▸ **EXERCISE MATERIAL**:
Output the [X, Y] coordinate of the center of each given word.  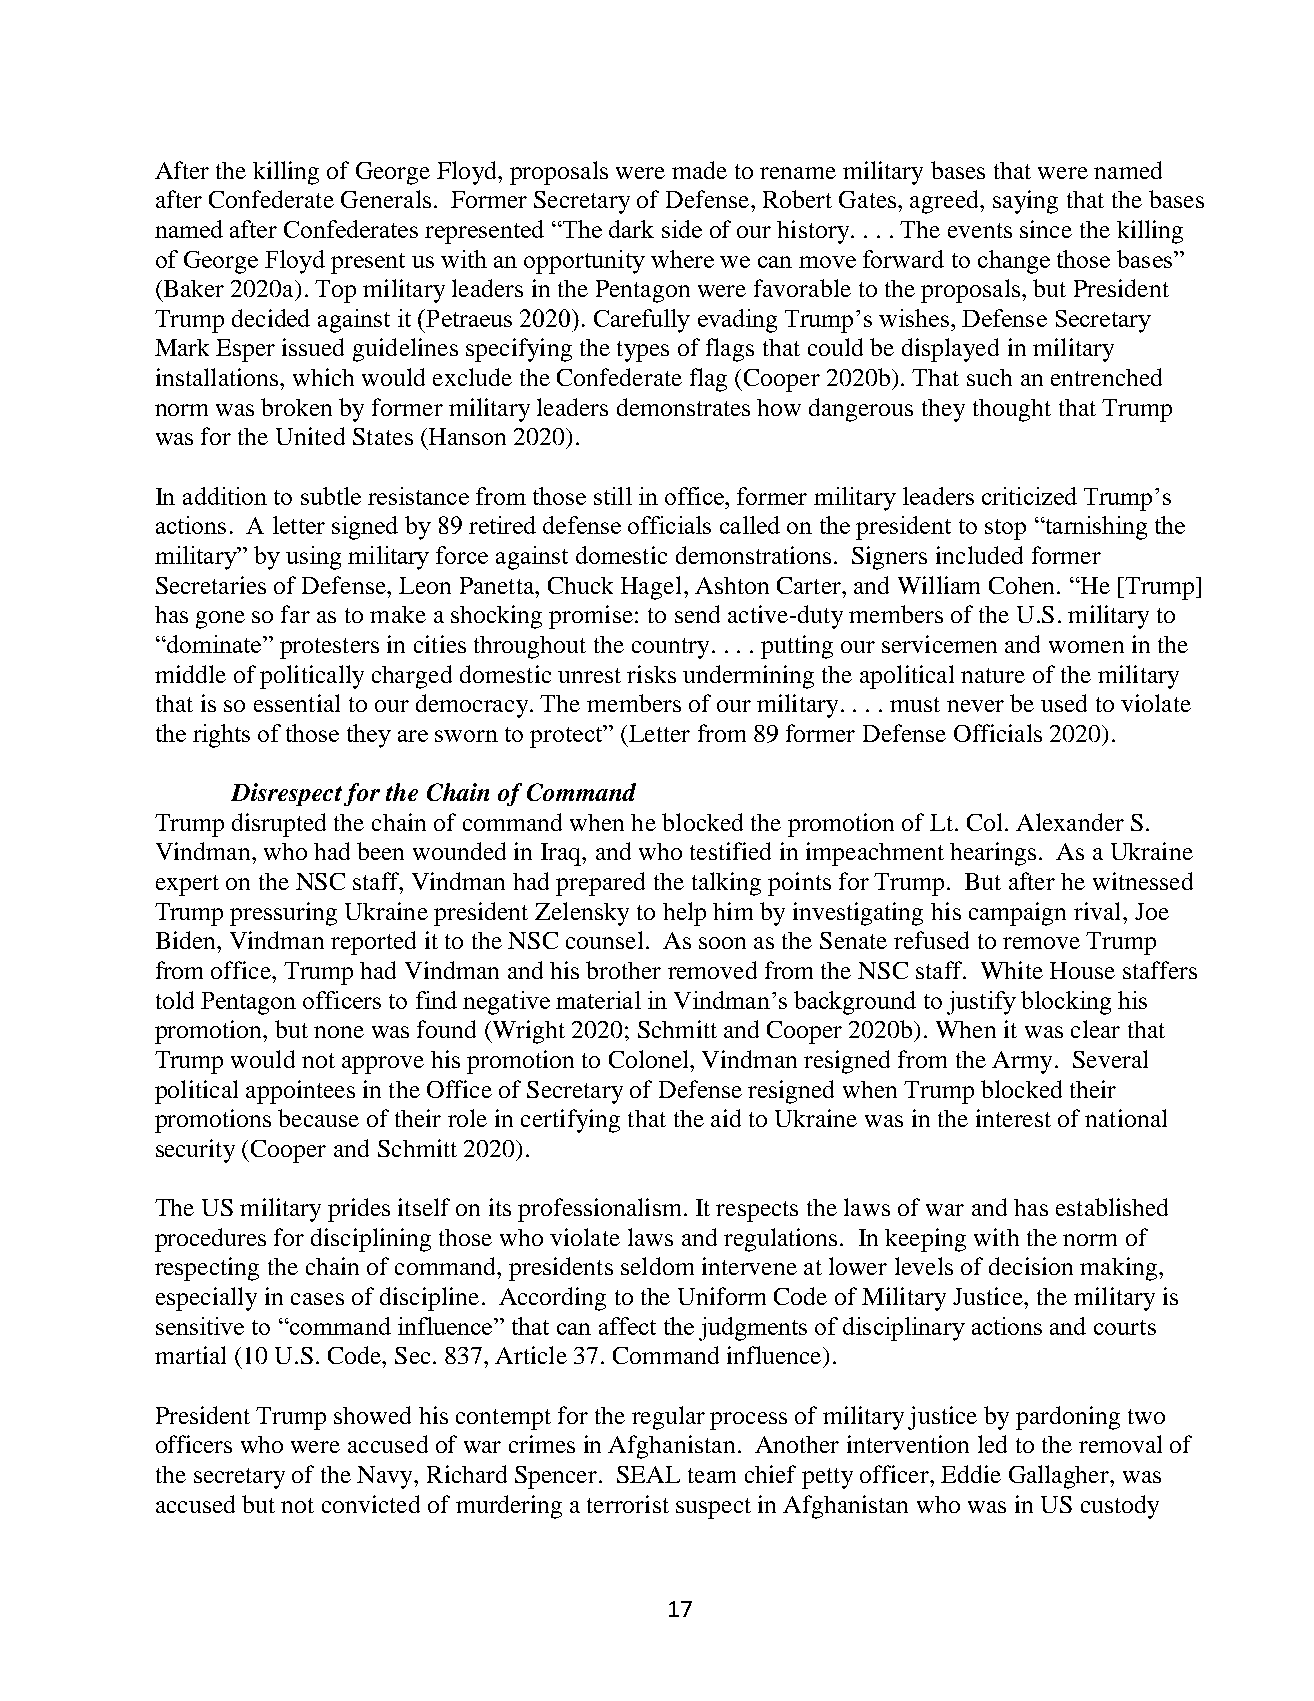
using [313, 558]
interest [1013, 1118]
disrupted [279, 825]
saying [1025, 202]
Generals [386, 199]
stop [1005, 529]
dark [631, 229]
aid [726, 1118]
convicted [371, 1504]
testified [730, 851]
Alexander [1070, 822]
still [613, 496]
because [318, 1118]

==

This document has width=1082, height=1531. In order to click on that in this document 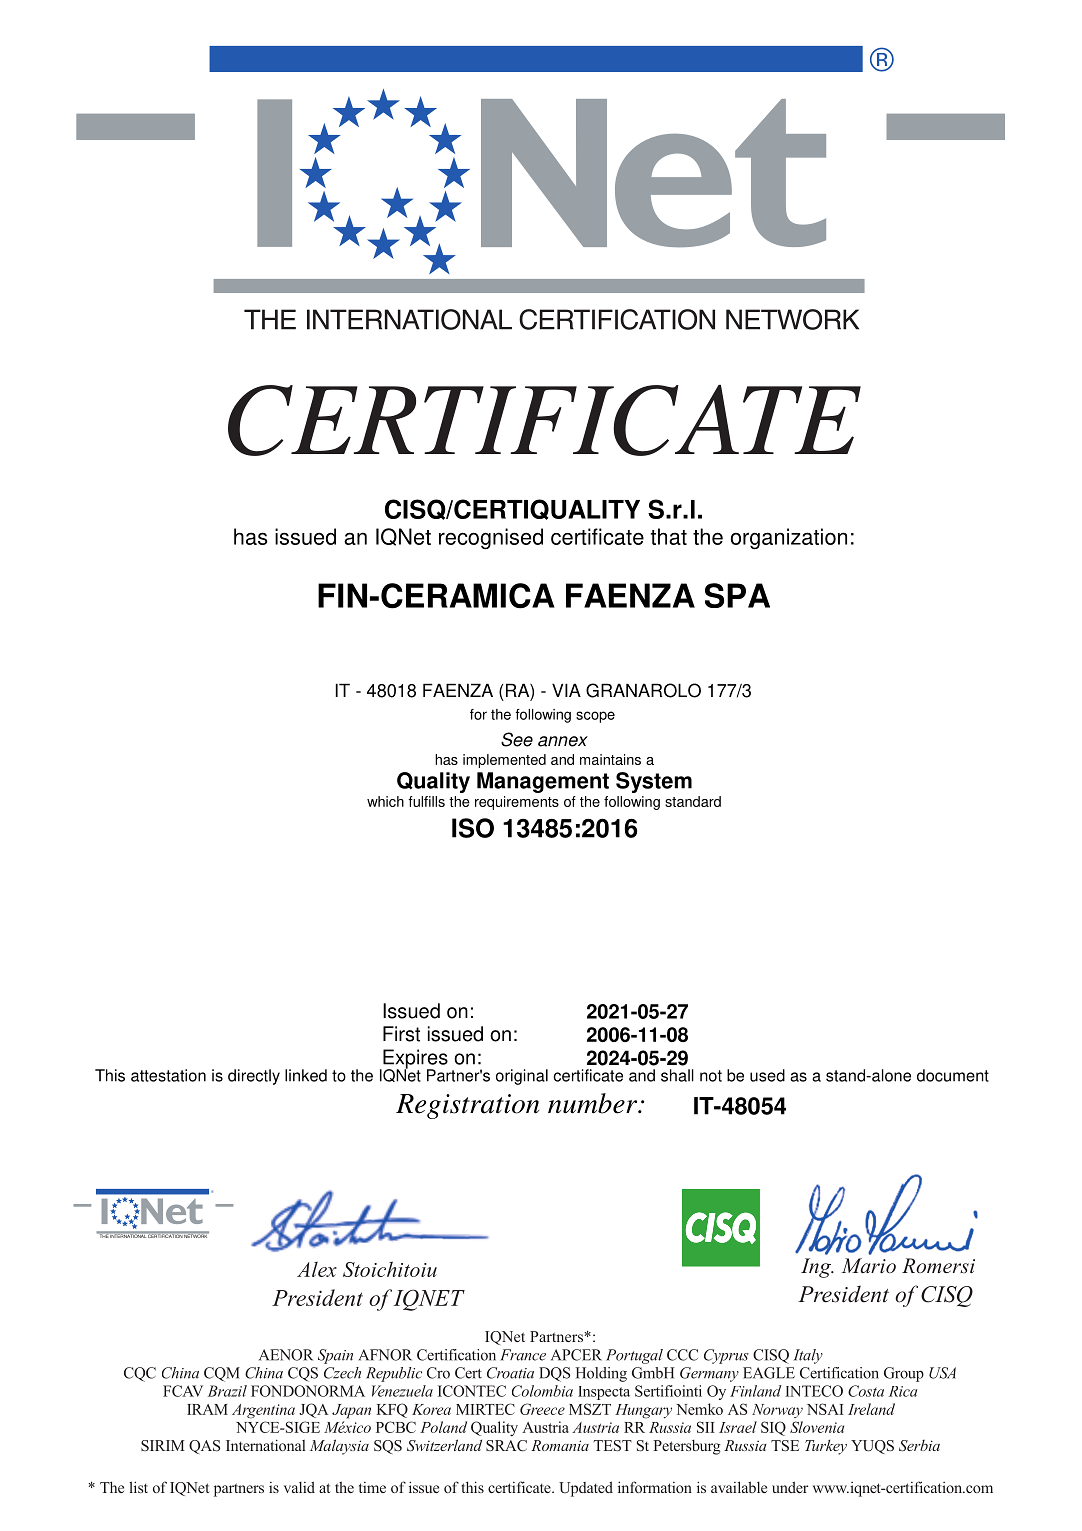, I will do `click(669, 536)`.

--

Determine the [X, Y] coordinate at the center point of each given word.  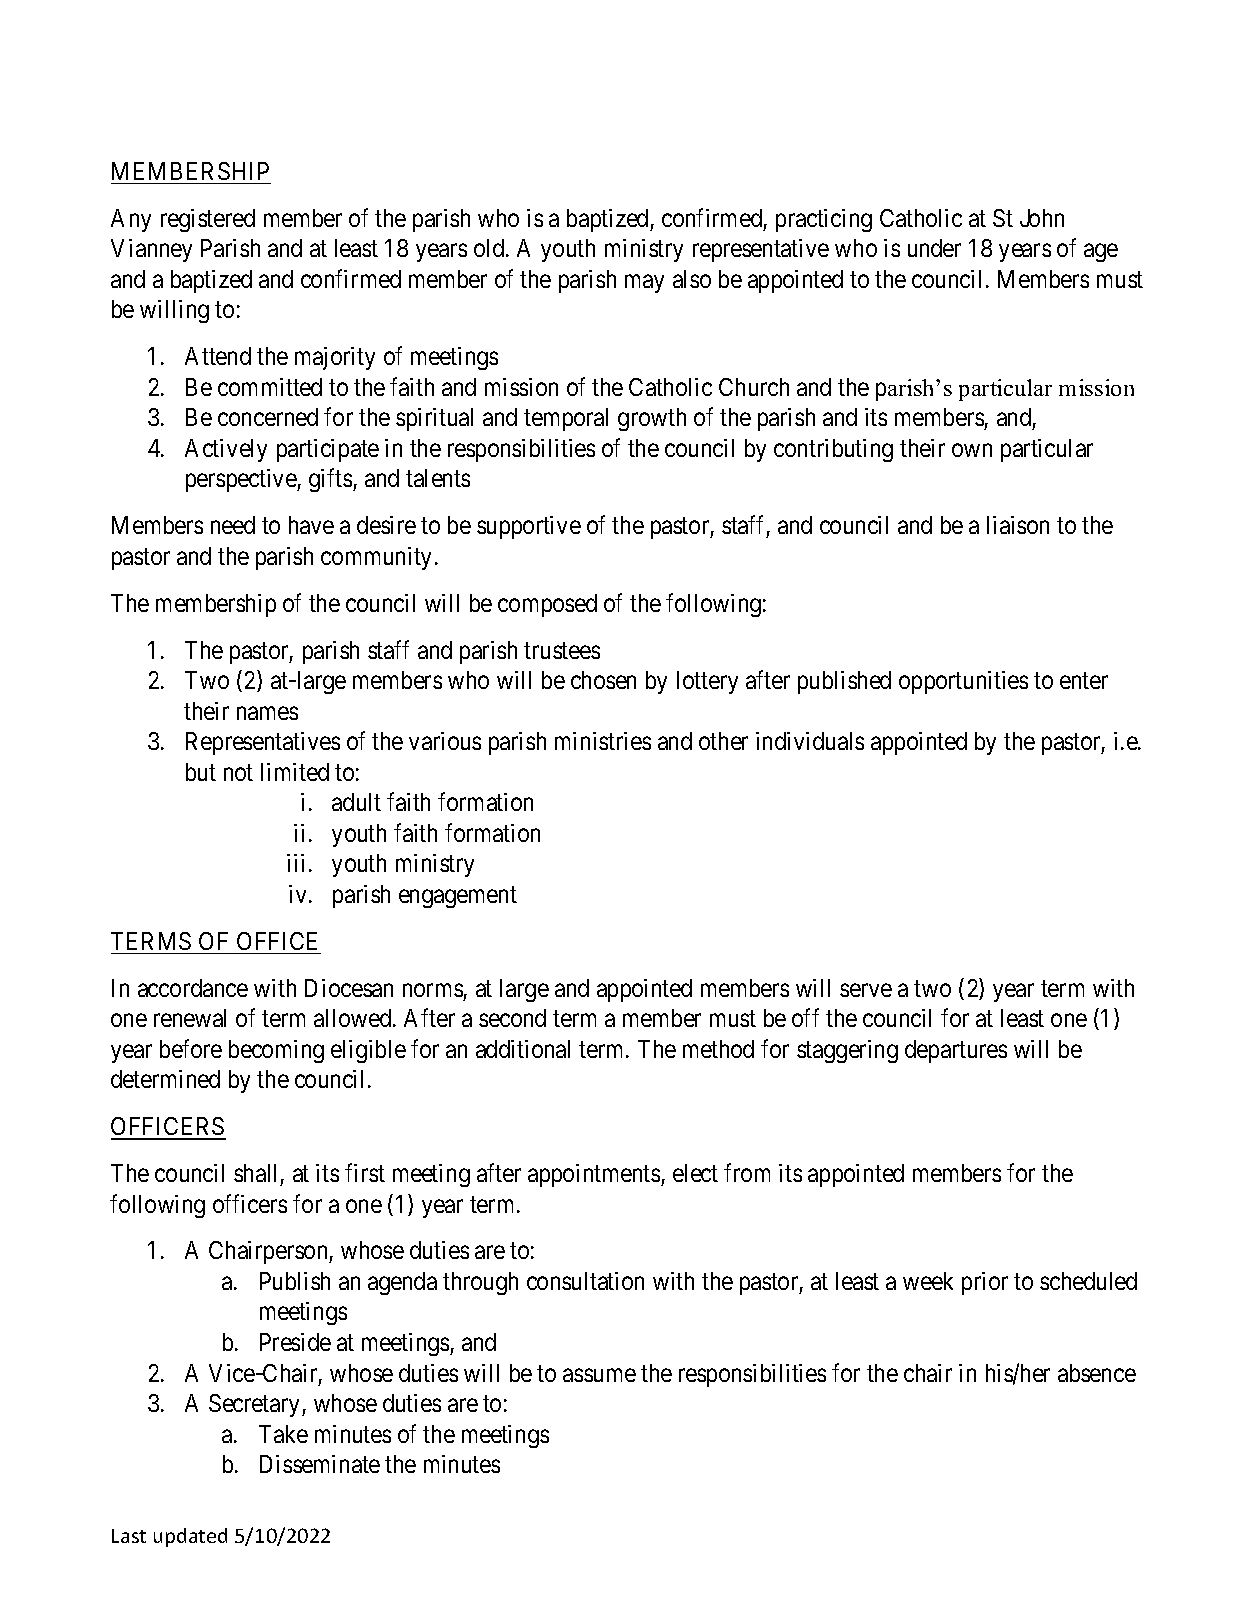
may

▸ **EXERCISE INSTRUCTIONS**: Print the material above verbatim, beginning at the line containing "Output the [X, Y]" and stopping after the line containing "because [318, 1118]". Omit the pictures from your output.

▸ **RESPONSE TO THE TASK**:
Output the [X, Y] coordinate of the center of each given word.  
using [313, 558]
interest [1013, 1118]
disrupted [279, 825]
saying [1025, 202]
Generals [386, 199]
stop [1005, 529]
dark [631, 229]
aid [726, 1118]
convicted [371, 1504]
testified [730, 851]
Alexander [1070, 822]
still [613, 496]
because [318, 1118]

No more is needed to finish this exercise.